Nuriootpa (/ˌnjʊəriˈʊtpə/ NURE-ee-UUT-pə) is a town in South Australia and the major commercial centre of the Barossa Valley, about an hour's drive north of the state capital, Adelaide. The name of the town is reputed to be the local Aboriginal word for "meeting place".

Nuriootpa is situated at the north end of the Barossa Valley, near the Sturt Highway. It has a population of over 6,500 people, making it the largest town in the area. There are vineyards surrounding the town.
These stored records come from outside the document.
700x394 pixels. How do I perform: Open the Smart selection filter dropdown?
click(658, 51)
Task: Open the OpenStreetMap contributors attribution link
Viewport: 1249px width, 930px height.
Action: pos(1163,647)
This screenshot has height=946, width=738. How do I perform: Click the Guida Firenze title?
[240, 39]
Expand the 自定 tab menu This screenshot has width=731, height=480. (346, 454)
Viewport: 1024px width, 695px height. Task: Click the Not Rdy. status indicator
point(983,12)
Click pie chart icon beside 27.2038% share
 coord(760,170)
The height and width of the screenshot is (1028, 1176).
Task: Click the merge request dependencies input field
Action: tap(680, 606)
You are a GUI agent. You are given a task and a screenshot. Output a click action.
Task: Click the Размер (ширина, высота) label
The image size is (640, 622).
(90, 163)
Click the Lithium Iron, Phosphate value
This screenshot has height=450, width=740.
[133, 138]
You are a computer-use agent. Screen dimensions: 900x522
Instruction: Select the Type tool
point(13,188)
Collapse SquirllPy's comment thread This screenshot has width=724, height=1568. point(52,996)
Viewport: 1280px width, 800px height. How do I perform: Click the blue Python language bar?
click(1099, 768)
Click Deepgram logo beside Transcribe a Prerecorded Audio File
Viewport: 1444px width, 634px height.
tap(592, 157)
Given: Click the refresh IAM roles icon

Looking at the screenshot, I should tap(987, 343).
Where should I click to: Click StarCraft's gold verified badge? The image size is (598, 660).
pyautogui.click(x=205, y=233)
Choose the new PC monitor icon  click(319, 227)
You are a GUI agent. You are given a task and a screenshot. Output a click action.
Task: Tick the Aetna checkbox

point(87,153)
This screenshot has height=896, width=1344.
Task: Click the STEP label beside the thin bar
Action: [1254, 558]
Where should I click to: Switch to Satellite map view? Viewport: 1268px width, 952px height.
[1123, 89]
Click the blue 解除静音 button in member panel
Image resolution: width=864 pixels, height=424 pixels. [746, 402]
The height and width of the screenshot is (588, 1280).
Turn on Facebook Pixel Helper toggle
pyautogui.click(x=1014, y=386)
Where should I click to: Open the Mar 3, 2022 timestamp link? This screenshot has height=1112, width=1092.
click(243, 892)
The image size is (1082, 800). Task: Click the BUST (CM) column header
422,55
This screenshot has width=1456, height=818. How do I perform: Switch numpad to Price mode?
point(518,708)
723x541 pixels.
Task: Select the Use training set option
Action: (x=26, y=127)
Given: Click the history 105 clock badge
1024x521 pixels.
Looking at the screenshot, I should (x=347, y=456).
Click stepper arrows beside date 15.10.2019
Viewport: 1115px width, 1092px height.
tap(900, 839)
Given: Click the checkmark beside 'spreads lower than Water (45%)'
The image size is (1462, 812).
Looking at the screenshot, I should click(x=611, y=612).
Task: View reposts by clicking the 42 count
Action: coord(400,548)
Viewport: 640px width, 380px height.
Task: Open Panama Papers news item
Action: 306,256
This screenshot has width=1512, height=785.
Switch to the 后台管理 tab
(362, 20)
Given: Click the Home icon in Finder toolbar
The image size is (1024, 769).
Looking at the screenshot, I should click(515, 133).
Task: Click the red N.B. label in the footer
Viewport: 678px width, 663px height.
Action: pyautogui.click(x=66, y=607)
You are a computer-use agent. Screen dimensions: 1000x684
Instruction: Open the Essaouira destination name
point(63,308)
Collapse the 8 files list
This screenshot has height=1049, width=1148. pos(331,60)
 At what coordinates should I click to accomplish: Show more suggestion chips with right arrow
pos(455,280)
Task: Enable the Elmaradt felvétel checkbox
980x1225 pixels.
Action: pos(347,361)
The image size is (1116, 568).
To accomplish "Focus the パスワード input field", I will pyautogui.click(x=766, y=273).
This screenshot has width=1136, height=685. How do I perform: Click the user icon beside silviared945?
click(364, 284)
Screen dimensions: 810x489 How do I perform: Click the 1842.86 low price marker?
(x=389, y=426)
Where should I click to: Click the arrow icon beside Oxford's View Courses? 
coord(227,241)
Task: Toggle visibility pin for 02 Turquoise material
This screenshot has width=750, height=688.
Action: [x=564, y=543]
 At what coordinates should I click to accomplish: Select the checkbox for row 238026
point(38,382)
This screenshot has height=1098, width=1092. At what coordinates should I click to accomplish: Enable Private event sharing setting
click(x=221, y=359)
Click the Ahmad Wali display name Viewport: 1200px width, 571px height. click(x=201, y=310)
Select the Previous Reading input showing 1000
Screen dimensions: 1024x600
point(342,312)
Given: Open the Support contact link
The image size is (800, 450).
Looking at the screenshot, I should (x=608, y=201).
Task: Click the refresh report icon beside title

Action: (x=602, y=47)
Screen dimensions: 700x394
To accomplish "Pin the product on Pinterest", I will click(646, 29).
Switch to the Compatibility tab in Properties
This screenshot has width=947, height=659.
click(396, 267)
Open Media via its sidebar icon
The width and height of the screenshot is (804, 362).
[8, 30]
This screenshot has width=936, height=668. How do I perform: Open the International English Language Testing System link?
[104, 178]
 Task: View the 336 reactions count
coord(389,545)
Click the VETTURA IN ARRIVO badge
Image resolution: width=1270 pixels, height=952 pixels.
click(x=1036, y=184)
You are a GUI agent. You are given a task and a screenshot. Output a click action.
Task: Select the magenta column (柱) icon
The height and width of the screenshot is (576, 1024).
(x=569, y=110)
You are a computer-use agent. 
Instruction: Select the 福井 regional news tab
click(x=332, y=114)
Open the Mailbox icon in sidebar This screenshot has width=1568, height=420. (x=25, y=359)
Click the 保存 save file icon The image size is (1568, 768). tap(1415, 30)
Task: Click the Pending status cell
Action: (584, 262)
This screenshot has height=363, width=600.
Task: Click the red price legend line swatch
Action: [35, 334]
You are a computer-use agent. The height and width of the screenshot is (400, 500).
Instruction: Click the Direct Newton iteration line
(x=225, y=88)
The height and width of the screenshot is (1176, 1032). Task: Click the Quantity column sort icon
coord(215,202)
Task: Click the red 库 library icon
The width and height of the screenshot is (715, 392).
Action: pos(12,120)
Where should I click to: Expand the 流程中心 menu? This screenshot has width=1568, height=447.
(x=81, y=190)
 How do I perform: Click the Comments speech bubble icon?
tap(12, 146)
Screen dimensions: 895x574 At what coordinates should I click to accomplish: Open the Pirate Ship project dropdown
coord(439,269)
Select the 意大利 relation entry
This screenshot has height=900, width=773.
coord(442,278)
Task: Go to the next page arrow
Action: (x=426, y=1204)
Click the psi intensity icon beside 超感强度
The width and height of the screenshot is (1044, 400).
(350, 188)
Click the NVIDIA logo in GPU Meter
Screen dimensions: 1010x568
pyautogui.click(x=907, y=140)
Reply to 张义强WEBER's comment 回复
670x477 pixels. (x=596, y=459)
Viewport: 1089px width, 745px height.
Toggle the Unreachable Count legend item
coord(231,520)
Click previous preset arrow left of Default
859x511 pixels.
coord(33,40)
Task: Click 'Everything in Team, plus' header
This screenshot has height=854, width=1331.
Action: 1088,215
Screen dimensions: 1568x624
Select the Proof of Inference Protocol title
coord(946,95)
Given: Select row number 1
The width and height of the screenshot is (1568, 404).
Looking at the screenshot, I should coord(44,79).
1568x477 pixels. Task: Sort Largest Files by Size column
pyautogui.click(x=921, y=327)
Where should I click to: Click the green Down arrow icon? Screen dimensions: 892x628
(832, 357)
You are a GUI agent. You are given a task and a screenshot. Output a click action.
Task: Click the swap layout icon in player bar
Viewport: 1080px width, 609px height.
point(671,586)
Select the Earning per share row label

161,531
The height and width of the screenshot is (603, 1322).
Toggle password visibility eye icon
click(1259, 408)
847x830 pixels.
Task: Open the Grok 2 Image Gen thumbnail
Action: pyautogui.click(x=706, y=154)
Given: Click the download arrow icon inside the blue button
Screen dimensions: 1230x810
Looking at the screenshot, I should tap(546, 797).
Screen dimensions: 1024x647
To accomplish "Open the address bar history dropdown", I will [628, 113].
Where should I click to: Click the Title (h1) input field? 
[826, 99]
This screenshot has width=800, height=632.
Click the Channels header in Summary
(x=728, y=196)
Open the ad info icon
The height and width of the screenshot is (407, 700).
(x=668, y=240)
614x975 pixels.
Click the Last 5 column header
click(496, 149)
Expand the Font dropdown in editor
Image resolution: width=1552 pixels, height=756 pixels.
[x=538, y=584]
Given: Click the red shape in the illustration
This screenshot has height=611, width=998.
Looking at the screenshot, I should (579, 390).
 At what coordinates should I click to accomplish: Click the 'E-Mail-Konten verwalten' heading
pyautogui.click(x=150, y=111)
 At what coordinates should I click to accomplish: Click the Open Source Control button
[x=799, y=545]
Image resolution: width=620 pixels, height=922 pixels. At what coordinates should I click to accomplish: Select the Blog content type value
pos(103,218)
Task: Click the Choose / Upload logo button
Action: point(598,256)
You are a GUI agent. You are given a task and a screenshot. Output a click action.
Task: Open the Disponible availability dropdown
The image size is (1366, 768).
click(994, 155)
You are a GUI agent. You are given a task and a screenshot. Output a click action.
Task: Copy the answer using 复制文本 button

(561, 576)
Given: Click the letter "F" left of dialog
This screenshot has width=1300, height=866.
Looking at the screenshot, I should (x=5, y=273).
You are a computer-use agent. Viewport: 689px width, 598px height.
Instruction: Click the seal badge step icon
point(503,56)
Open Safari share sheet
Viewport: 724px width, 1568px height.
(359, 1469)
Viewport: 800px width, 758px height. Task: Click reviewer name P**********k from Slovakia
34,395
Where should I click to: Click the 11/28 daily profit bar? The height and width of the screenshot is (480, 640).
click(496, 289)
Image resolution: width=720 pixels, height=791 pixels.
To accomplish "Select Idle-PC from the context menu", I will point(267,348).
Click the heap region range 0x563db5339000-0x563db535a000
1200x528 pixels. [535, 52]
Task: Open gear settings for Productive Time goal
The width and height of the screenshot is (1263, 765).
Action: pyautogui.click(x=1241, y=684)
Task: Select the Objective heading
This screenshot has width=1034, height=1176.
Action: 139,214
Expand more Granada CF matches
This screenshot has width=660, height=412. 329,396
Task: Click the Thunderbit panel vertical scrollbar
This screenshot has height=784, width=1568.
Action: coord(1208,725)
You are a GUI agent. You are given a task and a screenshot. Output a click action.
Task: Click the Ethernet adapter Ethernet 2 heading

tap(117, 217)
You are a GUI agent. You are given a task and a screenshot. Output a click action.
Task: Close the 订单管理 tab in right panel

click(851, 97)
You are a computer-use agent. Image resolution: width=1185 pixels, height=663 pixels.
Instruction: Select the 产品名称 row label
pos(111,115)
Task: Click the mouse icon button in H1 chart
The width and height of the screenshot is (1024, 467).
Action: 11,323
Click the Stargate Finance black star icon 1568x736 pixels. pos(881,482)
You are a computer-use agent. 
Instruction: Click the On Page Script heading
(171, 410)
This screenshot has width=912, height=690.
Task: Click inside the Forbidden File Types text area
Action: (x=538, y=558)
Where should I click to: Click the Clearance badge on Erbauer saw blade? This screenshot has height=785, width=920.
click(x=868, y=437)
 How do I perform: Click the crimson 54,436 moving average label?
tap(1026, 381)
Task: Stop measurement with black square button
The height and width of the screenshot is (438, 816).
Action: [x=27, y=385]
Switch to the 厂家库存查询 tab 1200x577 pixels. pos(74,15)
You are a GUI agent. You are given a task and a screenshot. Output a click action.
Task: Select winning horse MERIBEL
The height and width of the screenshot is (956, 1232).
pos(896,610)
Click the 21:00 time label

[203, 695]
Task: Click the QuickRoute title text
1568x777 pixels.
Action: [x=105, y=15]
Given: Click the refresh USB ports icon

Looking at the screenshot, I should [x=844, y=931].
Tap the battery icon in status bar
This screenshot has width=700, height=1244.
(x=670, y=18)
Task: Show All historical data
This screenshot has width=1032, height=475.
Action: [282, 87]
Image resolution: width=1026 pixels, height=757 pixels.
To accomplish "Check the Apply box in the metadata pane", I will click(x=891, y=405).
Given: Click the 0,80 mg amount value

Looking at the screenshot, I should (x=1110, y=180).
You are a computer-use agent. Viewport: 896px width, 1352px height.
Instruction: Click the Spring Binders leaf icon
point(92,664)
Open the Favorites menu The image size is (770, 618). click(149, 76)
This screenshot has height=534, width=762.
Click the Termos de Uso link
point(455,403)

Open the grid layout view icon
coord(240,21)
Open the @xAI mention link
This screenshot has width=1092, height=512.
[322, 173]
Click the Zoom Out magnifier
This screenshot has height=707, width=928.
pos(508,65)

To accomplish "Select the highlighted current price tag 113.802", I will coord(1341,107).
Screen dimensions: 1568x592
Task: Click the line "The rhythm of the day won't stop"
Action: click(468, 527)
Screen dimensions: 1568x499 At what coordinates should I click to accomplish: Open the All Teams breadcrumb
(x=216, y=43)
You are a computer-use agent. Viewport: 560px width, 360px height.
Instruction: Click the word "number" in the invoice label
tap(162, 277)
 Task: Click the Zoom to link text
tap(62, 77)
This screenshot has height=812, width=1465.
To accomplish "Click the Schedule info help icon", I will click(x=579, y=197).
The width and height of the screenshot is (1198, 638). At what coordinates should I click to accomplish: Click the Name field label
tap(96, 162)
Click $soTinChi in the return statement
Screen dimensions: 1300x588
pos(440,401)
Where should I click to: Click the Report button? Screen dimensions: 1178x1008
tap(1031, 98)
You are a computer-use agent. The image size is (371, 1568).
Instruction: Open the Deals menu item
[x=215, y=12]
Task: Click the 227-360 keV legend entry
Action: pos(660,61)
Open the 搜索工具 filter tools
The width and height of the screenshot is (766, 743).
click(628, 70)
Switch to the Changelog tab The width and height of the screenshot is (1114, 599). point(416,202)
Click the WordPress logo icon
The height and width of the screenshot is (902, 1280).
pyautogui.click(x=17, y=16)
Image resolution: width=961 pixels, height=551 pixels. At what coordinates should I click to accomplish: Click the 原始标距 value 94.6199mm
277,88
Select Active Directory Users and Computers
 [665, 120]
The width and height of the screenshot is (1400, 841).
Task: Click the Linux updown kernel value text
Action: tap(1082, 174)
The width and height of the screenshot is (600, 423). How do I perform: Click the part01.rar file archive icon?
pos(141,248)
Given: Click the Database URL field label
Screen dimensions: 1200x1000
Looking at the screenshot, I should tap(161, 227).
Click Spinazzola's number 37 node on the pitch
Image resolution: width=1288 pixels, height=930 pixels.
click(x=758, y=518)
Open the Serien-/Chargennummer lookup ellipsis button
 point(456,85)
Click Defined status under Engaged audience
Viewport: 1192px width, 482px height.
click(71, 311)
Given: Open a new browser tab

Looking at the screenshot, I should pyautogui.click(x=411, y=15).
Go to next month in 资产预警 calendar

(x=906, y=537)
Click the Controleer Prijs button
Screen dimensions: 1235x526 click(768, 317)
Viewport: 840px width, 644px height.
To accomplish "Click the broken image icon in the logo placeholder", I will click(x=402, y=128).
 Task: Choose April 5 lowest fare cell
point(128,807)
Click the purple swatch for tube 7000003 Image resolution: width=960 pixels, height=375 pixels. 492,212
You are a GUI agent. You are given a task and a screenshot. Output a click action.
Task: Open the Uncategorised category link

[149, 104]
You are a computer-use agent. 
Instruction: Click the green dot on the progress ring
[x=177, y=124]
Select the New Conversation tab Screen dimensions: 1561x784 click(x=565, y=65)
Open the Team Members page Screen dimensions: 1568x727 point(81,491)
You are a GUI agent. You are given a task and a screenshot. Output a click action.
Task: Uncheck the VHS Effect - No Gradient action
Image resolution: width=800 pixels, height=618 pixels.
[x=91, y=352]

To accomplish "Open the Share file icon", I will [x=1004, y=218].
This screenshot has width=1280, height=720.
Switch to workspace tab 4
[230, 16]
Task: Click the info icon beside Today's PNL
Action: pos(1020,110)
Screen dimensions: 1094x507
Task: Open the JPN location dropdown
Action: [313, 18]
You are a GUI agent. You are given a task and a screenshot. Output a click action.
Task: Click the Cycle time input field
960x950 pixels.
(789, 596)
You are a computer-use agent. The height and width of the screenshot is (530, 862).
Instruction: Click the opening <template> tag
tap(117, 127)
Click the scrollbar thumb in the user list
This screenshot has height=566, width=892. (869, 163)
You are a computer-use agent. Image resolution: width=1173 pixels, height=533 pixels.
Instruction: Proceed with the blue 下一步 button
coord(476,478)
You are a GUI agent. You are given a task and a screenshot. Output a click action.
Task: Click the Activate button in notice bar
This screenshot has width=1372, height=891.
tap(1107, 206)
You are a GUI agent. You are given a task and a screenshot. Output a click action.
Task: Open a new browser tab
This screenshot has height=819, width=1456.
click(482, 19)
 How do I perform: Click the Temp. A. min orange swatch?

It is home to wineries including Penfolds, Elderton Wines and Wolf Blass.

== History ==
The first recorded Europeans to visit the area, on 3 March 1838, were the exploration party of John Hill, John Oakden, William Wood, and Charles Willis, en route to the Murray River from Adelaide.

Since the 1930s, Nuriootpa has been cited as an example of inspired community development. The town's community owned and operated retail businesses have funded public facilities, including the Senior Citizens' Club, the swimming pool, the kindergarten and recreation areas. The short-lived progressive Adelaide movement, the Common Cause Movement, arranged a visit by future Prime Minister Ben Chifley to Nuriootpa in 1944 which led him, inspired by its approach, to promote the town as a model for community co-operation. The Adelaide architect Louis Laybourne-Smith prepared a plan for the town's recreation and education area, known as its 'War Memorial Community Centre' at that time. Much of this plan has been realised, including Laybourne-Smith's unusual 'fan-shaped' Olympic-sized pool.

The 1950 Australian Grand Prix, which was Australia's premier motor race of that year, was held in January 1950 using the Nuriootpa Road Circuit, a temporary course utilising roads in and around the town of Nuriootpa. The race was won by Doug Whiteford driving a Ford V8 Special. The first race meeting to use the circuit had been held in April 1949.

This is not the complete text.